Task goal
Write out the lines below exactly, beginning at the one with "Click the arrow on the action type dropdown" and stopping after the one with "The width and"; the pictures are not copied.

Available data
========================================================================
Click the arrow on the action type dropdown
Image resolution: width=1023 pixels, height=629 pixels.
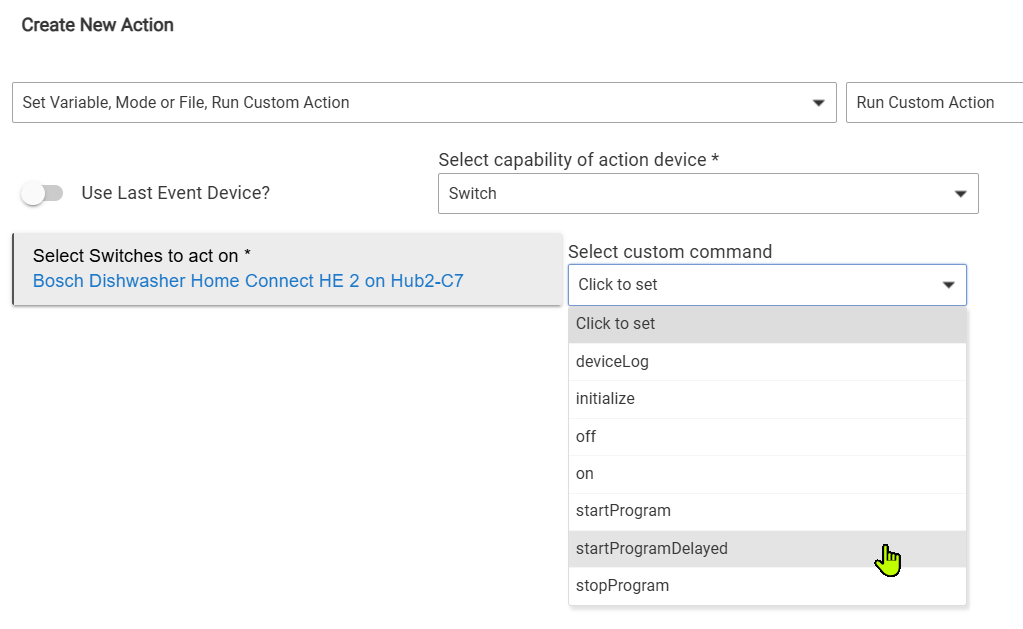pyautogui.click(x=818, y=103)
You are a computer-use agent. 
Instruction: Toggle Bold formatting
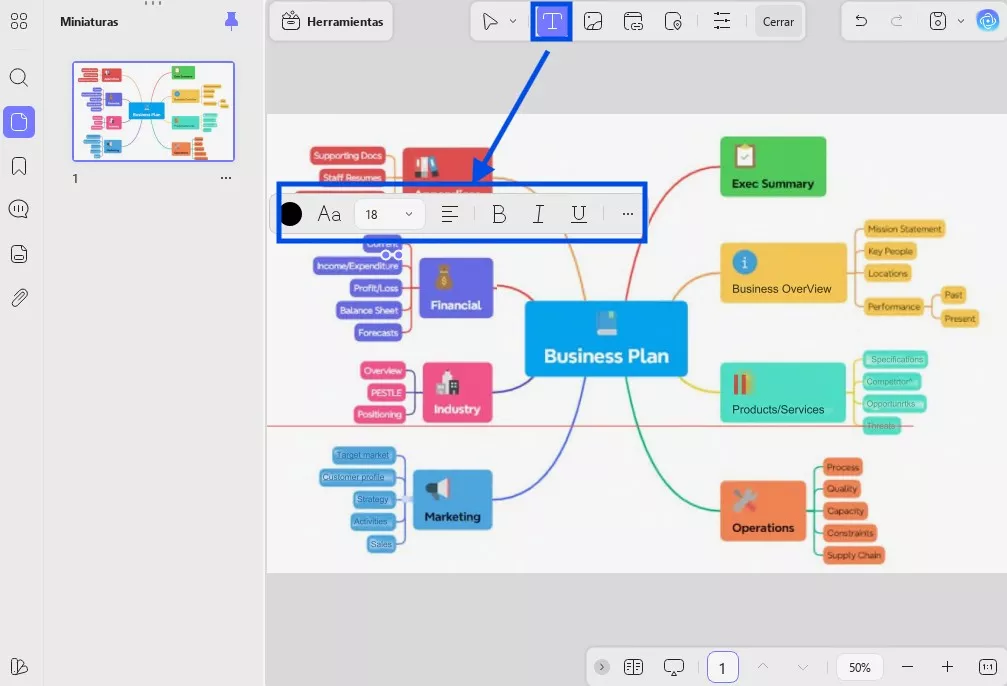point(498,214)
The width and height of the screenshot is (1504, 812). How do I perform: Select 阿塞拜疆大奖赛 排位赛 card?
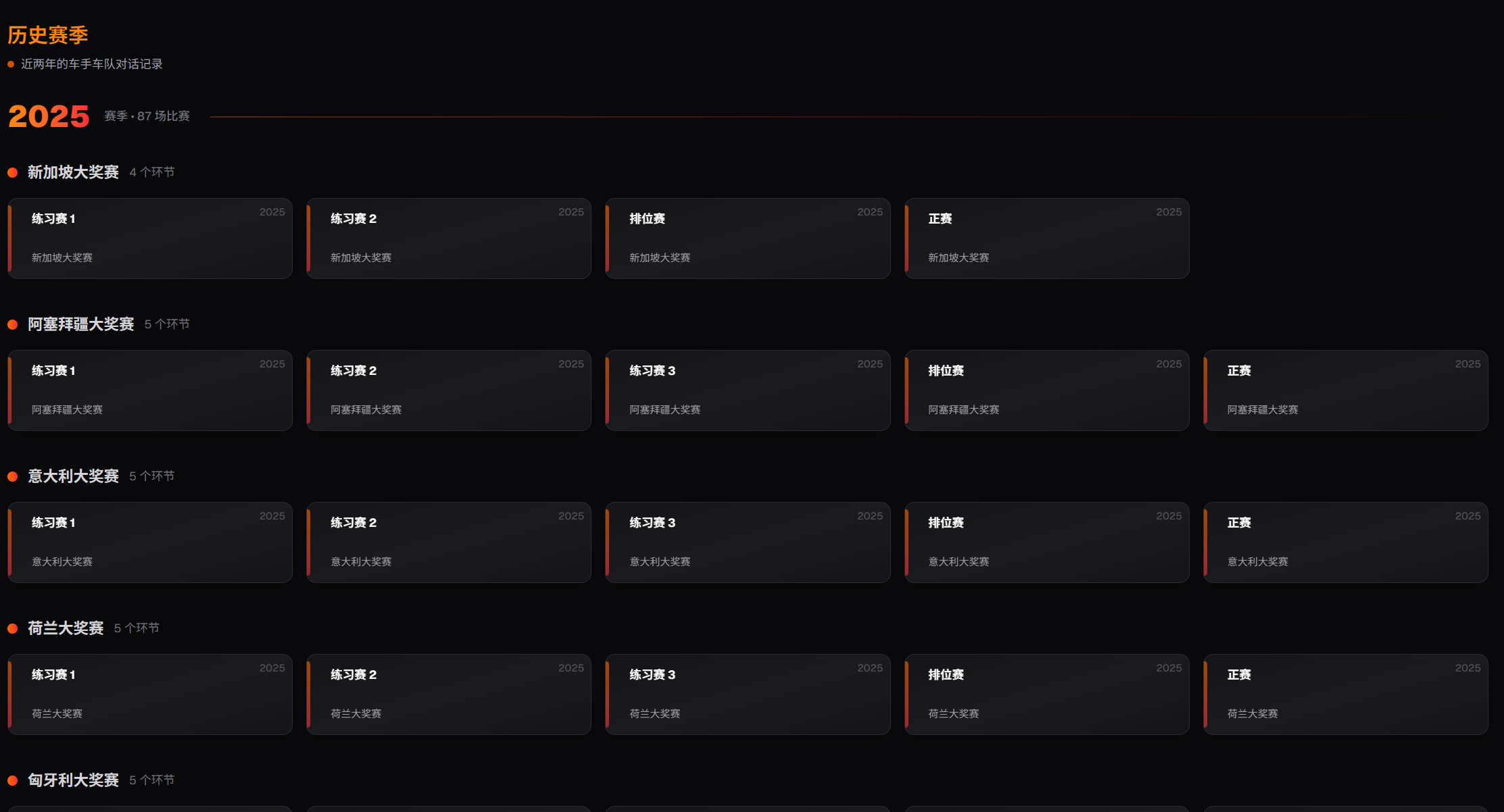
========================================================================
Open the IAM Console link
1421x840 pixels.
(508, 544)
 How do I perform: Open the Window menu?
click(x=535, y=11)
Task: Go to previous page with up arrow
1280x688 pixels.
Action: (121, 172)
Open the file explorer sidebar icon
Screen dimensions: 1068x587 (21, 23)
========================================================================
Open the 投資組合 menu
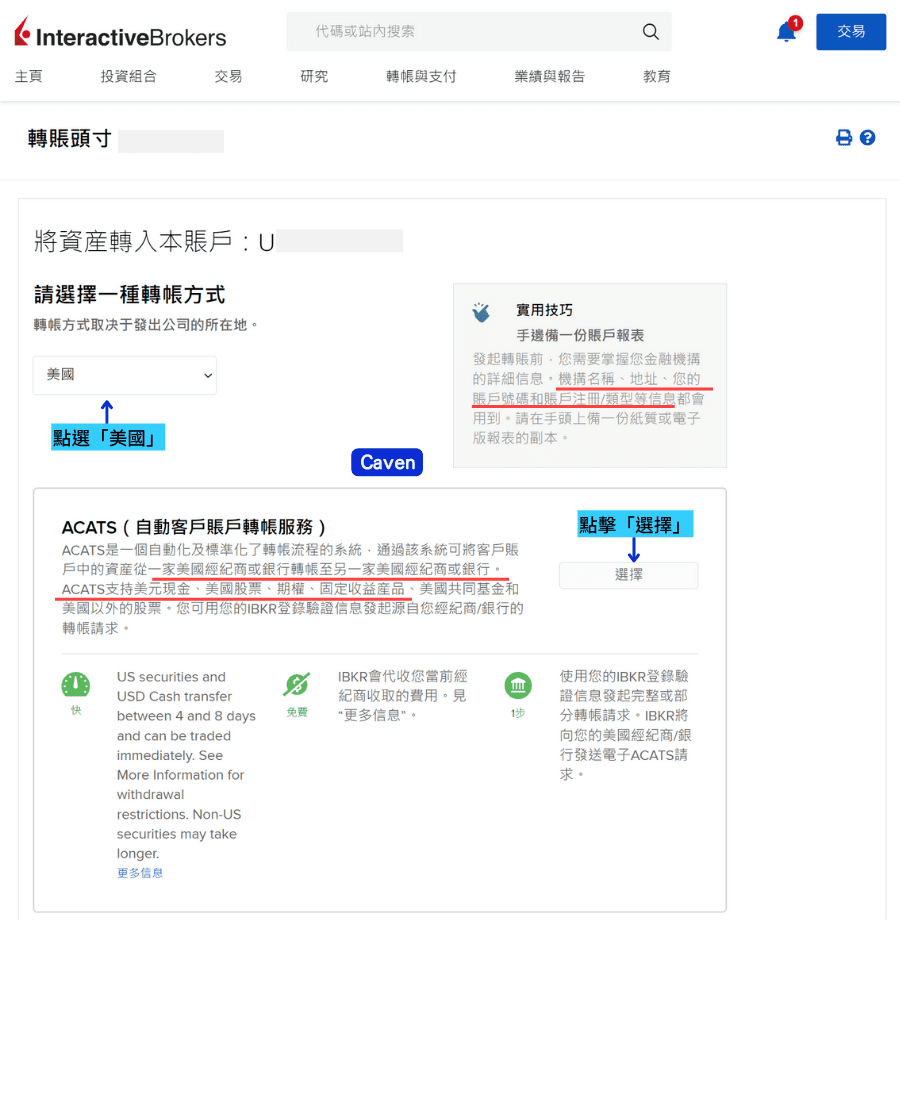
========================================================================
Result for this task
Click the arrow on the action type dropdown
Image resolution: width=1023 pixels, height=629 pixels.
pyautogui.click(x=818, y=103)
You are a computer-use agent. 
Instruction: Toggle Bold formatting
point(498,214)
The width and height of the screenshot is (1504, 812). How do I perform: Select 阿塞拜疆大奖赛 排位赛 card?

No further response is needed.